◆ Work item
Some of the lines below need repeating. Reproduce exactly those between the lines holding "[Instagram - Black Circle] (1062, 221)" and "Links (765, 1798)", inclusive.

[Start of Attachment]

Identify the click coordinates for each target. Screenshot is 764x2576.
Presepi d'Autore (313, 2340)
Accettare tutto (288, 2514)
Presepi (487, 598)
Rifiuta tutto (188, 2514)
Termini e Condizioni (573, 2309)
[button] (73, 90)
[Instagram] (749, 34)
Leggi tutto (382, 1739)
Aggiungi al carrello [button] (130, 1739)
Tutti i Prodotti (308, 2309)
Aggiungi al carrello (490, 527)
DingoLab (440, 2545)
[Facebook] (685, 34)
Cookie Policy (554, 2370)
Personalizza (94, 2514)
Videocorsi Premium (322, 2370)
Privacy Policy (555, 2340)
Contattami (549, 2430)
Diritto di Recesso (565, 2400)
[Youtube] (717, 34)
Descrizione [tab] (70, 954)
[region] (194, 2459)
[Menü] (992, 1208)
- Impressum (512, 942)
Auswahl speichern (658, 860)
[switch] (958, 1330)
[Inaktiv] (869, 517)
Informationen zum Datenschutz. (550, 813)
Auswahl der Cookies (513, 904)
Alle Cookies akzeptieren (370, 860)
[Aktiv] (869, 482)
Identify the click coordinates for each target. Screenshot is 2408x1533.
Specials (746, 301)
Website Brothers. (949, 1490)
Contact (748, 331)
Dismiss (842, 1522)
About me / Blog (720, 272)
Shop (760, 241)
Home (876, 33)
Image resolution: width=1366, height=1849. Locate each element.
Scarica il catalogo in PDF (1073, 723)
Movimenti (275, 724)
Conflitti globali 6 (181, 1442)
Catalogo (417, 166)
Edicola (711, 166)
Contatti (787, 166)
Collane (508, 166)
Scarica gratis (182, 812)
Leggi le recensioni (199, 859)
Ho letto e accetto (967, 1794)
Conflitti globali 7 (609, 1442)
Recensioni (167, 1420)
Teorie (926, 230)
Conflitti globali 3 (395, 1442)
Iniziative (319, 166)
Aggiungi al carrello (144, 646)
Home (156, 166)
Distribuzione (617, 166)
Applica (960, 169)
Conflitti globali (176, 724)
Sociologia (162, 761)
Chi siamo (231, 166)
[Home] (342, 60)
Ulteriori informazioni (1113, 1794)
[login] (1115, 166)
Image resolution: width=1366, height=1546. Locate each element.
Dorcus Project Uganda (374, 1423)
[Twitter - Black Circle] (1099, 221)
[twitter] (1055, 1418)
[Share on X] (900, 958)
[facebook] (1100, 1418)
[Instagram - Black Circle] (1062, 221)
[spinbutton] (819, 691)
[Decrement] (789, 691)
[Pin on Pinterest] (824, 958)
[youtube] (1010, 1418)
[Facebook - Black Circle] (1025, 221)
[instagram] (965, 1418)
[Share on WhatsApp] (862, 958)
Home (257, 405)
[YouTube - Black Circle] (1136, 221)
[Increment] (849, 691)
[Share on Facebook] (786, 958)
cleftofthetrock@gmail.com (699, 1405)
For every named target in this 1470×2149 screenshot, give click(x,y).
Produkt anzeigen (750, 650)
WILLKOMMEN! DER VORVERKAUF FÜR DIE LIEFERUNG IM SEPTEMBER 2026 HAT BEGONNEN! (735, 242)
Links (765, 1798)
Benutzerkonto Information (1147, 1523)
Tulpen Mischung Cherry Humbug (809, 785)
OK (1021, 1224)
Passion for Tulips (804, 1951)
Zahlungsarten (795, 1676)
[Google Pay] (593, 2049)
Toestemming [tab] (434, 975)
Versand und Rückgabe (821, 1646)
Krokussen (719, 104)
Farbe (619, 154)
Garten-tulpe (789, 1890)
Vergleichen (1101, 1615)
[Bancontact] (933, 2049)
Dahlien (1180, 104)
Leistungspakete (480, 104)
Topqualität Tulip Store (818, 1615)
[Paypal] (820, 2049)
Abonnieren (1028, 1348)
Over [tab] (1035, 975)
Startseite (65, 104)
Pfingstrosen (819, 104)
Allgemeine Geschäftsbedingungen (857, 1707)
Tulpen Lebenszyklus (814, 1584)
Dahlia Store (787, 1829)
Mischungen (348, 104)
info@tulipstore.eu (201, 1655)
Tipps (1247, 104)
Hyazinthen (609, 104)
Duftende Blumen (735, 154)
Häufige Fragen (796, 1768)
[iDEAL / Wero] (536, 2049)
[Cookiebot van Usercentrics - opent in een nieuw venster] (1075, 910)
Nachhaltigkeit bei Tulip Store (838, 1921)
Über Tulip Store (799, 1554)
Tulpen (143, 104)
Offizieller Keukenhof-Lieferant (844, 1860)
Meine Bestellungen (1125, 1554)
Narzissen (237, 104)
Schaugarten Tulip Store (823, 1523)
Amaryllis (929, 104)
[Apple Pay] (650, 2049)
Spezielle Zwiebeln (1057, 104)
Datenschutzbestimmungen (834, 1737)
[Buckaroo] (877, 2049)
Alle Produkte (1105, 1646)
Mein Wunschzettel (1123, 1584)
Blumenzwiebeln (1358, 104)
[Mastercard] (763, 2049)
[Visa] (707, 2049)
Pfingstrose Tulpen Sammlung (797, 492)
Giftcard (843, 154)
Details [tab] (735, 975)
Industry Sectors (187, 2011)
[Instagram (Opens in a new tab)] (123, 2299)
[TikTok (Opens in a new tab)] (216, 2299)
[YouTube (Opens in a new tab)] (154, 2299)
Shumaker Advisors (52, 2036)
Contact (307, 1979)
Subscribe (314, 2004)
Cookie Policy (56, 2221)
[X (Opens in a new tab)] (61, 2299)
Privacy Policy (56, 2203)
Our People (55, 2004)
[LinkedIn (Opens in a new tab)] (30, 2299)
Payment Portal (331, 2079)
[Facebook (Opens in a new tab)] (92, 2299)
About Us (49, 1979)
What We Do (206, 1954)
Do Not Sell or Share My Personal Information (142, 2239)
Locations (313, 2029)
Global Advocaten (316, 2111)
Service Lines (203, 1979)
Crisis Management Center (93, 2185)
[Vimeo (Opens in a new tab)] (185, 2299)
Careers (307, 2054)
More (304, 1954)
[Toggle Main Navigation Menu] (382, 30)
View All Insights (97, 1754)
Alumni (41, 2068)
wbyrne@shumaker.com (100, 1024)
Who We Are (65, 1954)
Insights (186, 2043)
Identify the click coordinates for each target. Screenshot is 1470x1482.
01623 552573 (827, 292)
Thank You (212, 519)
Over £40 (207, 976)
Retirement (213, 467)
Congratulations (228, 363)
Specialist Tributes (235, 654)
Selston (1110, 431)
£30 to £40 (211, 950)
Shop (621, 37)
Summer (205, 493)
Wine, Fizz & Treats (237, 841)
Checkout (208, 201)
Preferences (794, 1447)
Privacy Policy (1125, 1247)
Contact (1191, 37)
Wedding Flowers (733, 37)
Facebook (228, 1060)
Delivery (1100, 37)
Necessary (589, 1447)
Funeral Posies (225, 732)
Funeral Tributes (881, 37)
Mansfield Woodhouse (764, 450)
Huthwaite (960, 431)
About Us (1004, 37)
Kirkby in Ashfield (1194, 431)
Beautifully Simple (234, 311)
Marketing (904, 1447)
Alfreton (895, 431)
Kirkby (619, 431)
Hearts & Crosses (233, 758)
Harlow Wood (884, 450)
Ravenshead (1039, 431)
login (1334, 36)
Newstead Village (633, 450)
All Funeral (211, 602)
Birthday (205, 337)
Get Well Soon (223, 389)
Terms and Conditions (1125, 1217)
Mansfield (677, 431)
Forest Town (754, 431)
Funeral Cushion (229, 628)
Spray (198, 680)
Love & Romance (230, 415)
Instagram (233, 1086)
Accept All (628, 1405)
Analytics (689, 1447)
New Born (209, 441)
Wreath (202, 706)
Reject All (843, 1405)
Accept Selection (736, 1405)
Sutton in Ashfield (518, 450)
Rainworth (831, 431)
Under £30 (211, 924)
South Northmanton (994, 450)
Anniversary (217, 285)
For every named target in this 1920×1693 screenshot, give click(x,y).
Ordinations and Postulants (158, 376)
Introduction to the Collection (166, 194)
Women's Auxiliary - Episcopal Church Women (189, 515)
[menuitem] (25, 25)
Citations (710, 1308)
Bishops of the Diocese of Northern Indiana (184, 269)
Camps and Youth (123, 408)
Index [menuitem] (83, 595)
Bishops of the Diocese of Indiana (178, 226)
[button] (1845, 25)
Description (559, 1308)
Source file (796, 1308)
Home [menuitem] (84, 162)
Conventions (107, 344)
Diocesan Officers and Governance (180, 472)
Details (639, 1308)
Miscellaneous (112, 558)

[End of Attachment]

◆ Exercise solution
[Instagram - Black Circle] (1062, 221)
[spinbutton] (819, 691)
[Decrement] (789, 691)
[Pin on Pinterest] (824, 958)
[youtube] (1010, 1418)
[Facebook - Black Circle] (1025, 221)
[instagram] (965, 1418)
[Share on WhatsApp] (862, 958)
Home (257, 405)
[YouTube - Black Circle] (1136, 221)
[Increment] (849, 691)
[Share on Facebook] (786, 958)
cleftofthetrock@gmail.com (699, 1405)
For every named target in this 1470×2149 screenshot, give click(x,y).
Produkt anzeigen (750, 650)
WILLKOMMEN! DER VORVERKAUF FÜR DIE LIEFERUNG IM SEPTEMBER 2026 HAT BEGONNEN! (735, 242)
Links (765, 1798)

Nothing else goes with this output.